§ PROBLEM STATEMENT
Copy the listing below from its first line through the line containing "Action: pos(947,809)", inclusive, and omit the pictures.

::: SUPPLIED MATERIAL :::

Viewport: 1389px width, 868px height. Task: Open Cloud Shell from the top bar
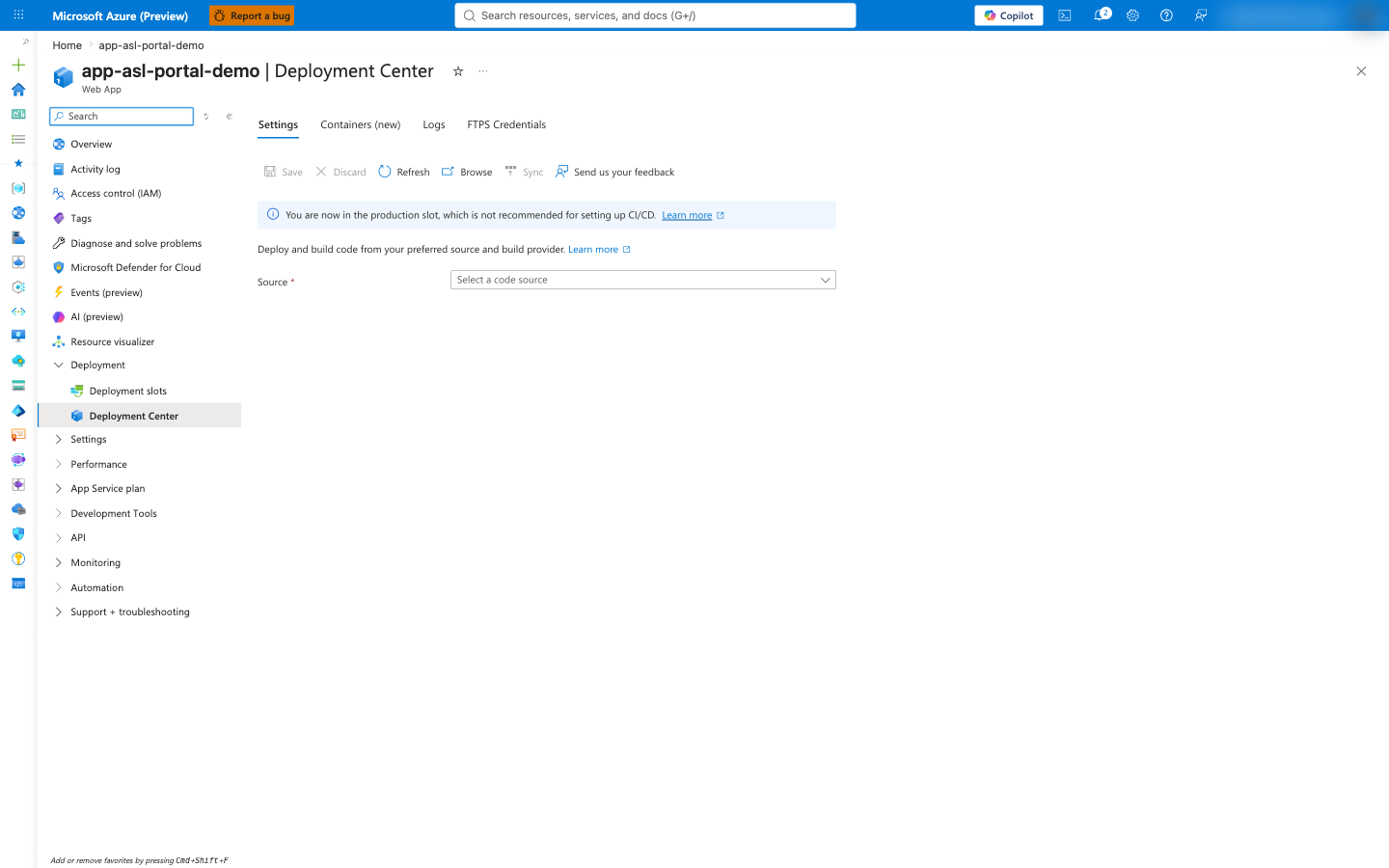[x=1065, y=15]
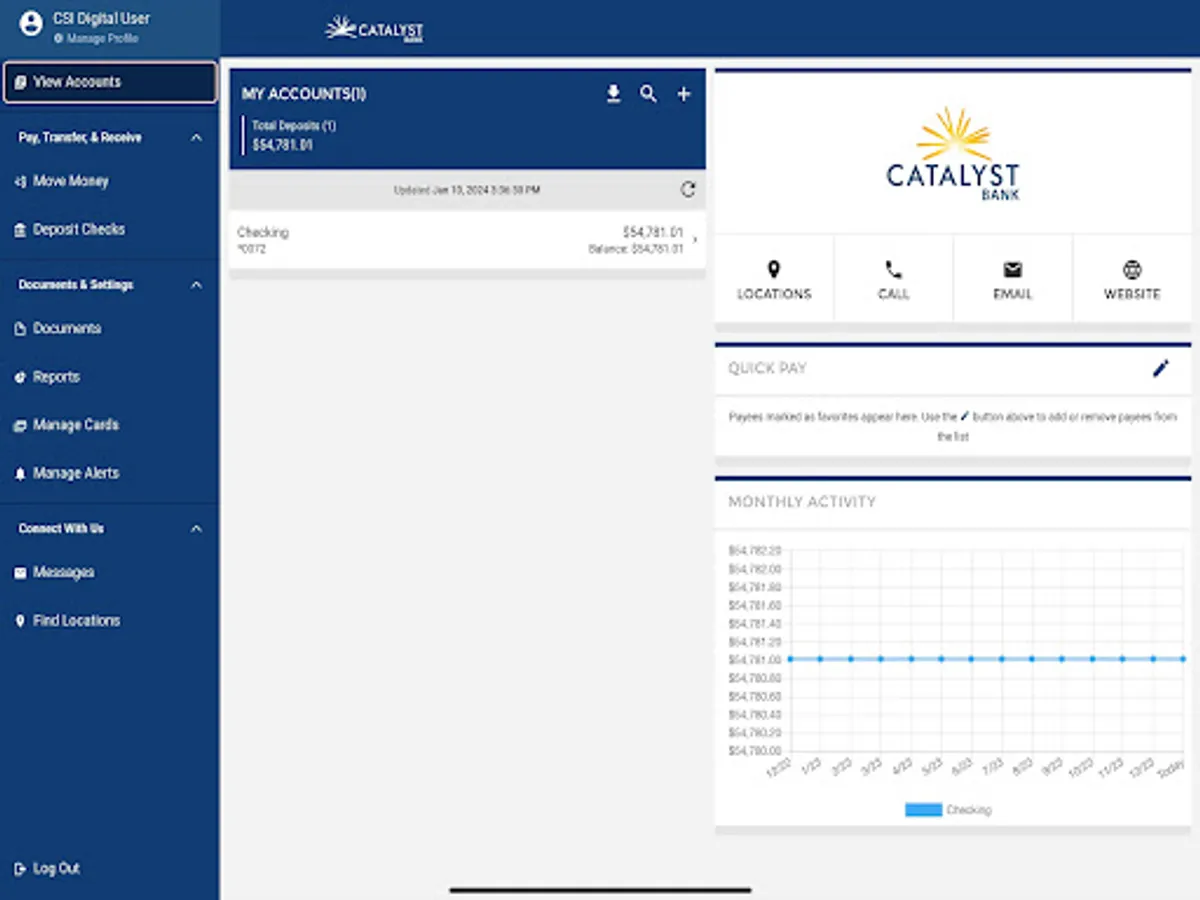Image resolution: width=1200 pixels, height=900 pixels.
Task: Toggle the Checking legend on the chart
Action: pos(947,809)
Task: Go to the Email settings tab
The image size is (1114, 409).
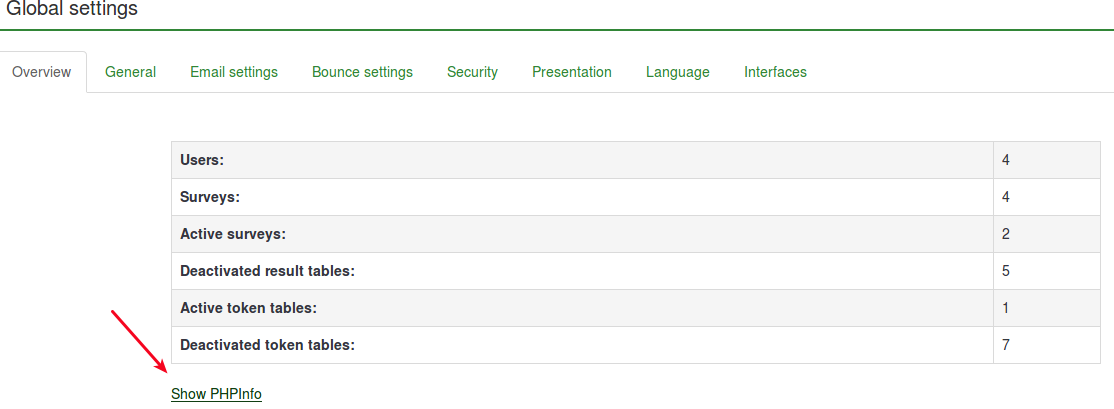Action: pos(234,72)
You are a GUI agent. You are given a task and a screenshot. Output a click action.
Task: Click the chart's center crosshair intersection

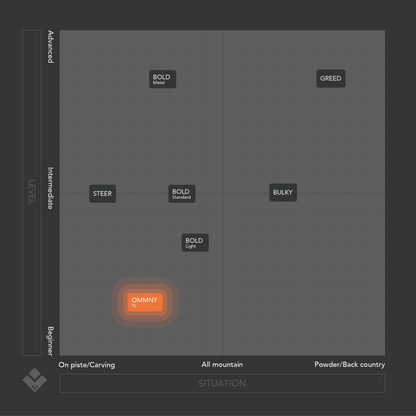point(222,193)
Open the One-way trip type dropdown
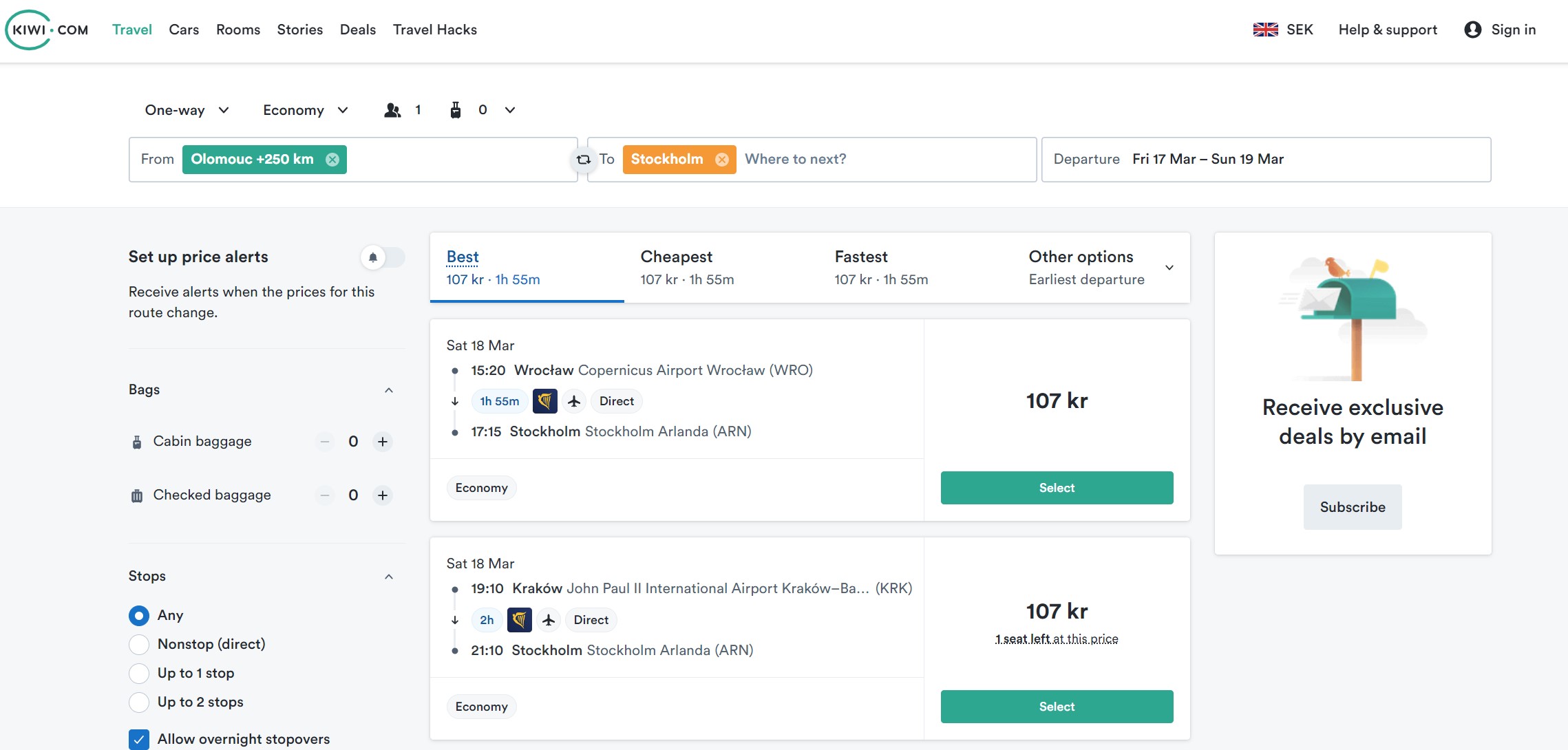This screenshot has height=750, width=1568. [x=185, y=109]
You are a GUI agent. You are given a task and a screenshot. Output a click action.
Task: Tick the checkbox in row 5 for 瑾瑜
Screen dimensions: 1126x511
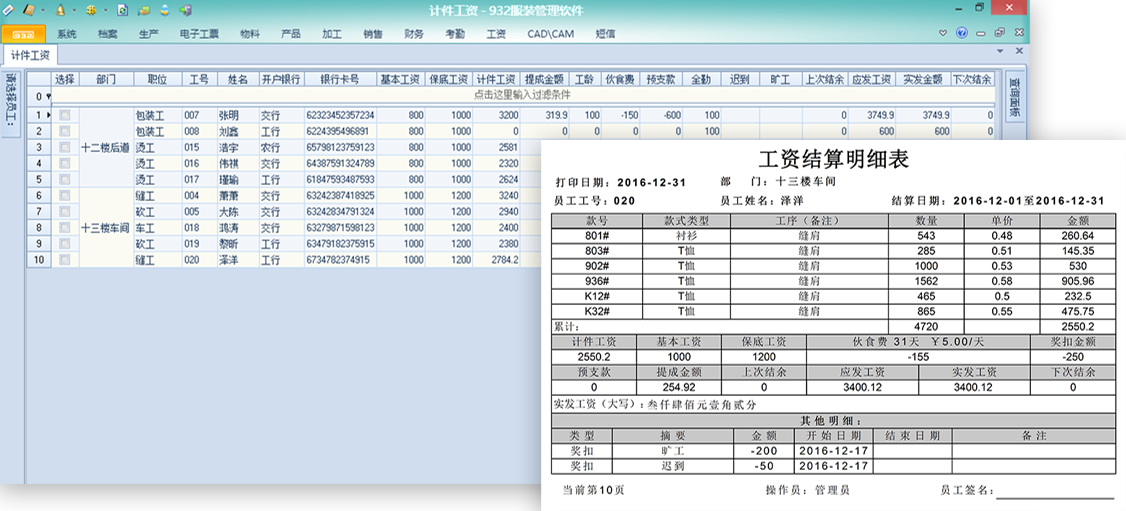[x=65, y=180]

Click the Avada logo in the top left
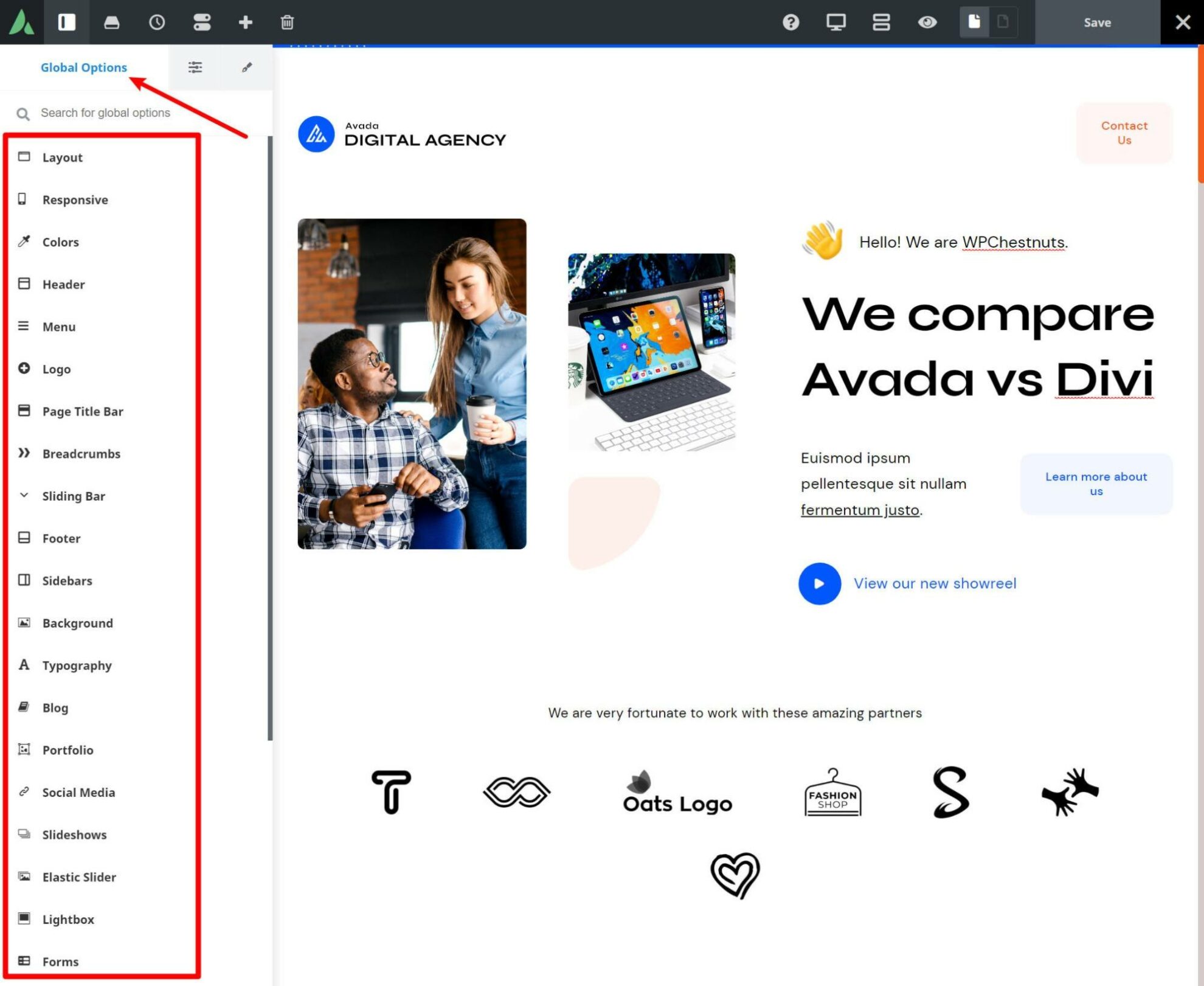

:::

§ FINISHED TASK
Viewport: 1389px width, 868px height. Task: Open Cloud Shell from the top bar
[x=1065, y=15]
Image resolution: width=1200 pixels, height=900 pixels.
Task: Toggle the Checking legend on the chart
Action: pos(947,809)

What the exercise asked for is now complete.